Students shopping for vintage clothing in a Hull shop


Young people snub ‘fast fashion’ for second hand or rented clothing at Christmas, study shows

With fashion more and more affordable, and a new outfit just a click of a button and a day away, it has never been easier to order that new party dress – or two.

But young people said they were prepared to shun new clothes for the Christmas party season in favour of rented or second-hand items, such as vintage fashion or charity shop bargain.

A YouGov survey, commissioned by the University of Hull in December, revealed 58 per cent of 18-24-year-olds are likely to change their buying habits in the future.

A quarter of young people said they were already renting or buying second hand for Christmas.

The survey also shows younger people are far more likely to buy second-hand clothes or gifts for Christmas than the older generation, citing environmental reasons and sustainability as their main consideration.

Renting, reusing or sharing clothes has been thrust into the spotlight recently by famous faces keen to throw light on environmental and ethical considerations.

Carrie Johnson makes no secret of renting clothes for high profile occasions, famously renting her wedding dress when she married the Prime Minister in May 2021. The Prime Minister himself took a leaf out of his eco conscious wife’s book by stepping out in a £34-a-day rented suit to address world leaders on the first day of the COP 26 summit in Glasgow.

The Duchess of Cambridge also makes no secret of recycling her dresses for different occasions, whilst Angelina Jolie is proud to re-wear her gowns and share her outfits with her daughters for their red-carpet appearances.

The survey examined the attitudes of 2,094 adults across the United Kingdom on a National Representative sample.

It found:

  • A quarter (25%) of 18-24-year-olds have bought second hand, or rented clothes for the party season with 58 per cent saying they would be likely to in future years.
  • Just five per cent of those 55 and over said they were wearing rented or second-hand clothing this season, with less than a quarter (24%) saying they would consider buying second-hand or renting in the future.
  • More than half (51%) of women say they would consider wearing rented or second-hand clothes in future years, in comparison to men (21%)
  • 17 per cent of 18-24-year-olds celebrating Christmas said they were likely to buy second-hand clothes or gifts for Christmas, citing environmental reasons as their main consideration.
  • Older generations (over 55s) cited charitable giving as reasons for buying second-hand clothes or gifts for Christmas, and are much more likely to buy new, with just five per cent saying they would turn to second-hand gifts in the future.
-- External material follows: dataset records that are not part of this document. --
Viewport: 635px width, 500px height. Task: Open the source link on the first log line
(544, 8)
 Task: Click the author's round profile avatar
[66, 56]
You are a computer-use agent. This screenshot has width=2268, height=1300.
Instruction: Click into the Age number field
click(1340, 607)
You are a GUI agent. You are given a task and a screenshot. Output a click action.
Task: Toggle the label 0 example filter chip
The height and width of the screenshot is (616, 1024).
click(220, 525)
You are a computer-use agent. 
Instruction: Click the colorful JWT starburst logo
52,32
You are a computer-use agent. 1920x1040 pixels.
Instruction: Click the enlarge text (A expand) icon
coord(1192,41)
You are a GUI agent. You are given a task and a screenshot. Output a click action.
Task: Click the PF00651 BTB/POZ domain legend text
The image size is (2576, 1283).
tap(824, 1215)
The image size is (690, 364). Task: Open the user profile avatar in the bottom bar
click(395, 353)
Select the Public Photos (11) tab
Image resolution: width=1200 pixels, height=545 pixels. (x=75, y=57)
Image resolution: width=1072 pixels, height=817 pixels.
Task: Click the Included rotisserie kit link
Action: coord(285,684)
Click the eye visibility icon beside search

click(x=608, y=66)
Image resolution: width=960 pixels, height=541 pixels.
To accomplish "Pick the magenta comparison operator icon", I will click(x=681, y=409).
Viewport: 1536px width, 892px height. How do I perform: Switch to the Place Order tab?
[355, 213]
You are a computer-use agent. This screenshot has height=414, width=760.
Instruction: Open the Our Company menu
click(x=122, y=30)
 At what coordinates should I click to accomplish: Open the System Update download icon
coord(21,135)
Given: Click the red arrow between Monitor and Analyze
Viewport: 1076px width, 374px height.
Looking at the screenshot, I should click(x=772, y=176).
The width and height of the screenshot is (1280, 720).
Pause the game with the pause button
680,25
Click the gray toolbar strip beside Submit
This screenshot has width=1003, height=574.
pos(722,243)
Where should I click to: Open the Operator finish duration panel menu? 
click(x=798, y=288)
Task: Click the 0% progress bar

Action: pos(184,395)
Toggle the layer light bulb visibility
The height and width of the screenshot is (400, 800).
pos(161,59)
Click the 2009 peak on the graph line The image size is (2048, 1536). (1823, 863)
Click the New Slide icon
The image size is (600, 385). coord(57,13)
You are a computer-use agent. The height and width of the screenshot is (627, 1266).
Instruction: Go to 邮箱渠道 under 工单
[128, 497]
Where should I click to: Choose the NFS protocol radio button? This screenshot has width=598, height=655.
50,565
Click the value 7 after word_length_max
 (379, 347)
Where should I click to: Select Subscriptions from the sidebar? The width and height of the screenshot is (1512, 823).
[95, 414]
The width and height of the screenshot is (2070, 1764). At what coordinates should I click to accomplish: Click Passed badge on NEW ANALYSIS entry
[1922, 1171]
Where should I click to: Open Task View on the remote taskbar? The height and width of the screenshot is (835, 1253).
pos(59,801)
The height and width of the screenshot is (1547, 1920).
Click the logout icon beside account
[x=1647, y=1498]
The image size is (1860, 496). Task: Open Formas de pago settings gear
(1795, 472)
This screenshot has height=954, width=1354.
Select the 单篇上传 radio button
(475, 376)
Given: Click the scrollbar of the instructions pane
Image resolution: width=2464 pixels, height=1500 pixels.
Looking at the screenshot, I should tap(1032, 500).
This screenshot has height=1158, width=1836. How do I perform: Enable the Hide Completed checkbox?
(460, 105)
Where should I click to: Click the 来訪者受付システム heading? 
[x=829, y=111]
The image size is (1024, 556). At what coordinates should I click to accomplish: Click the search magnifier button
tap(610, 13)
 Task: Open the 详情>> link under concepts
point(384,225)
It was recently reported that the fashion industry contributes to over 92 million tonnes of waste every year, with 1.5 trillion litres of water consumed alongside chemical pollution and high levels of CO2 emissions

Professor Dan Parsons, Director at the University’s Energy & Environment Institute, which houses more than 100 researchers, committed to tackling climate change, said: “This study clearly shows that – whether driven by an environmental or ethical motive – young people are increasingly turning their backs on fast fashion.

“We will have to live with the consequences of our throwaway culture for decades – if not centuries – to come, and discarded clothing created by the emergence of “fast fashion” has played a significant role in what is a tsunami of microplastic wastes around the world.

“It is encouraging to see that young people are now driving a move towards a new environmentally- conscious and aware society – renting and hiring clothing, and moving to saying a “no” to fast fashion, is an important step in the right direction.

“Many clothes are constructed of polymers and party clothes are used very infrequently then discarded. The volume of plastics now in circulation globally means we have effectively entered a new geological period – geoscientists call this the Anthropocene – but the prevalence and distribution of waste plastics in the environment means I think we will eventually call this the plasticene – ‘the plastic age.’

The impact of the fast fashion industry on modern-day slavery and exploitation has also been well documented. The University of Hull is home to the Wilberforce Institute for the study of Slavery and Emancipation. Its work has helped inform major corporations and governments on the challenges posed by modern slavery, and how to remove exploitation from the supply chain.

Trevor Burnard, Director of the Wilberforce Institute for the study of Slavery and Emancipation at the University of Hull, said: “We need some cheerful news. It is great to read that ethically aware young people are making a conscious choice to buy second-hand/vintage clothes.

“It is extremely important for everyone – not just young people – to take a stand in the fight against modern slavery and coercive labour practices.

“Even at an individual level, by making ethical purchasing decisions we can start to bring about meaningful change that will make a difference to people working in fashion supply chains around the world.”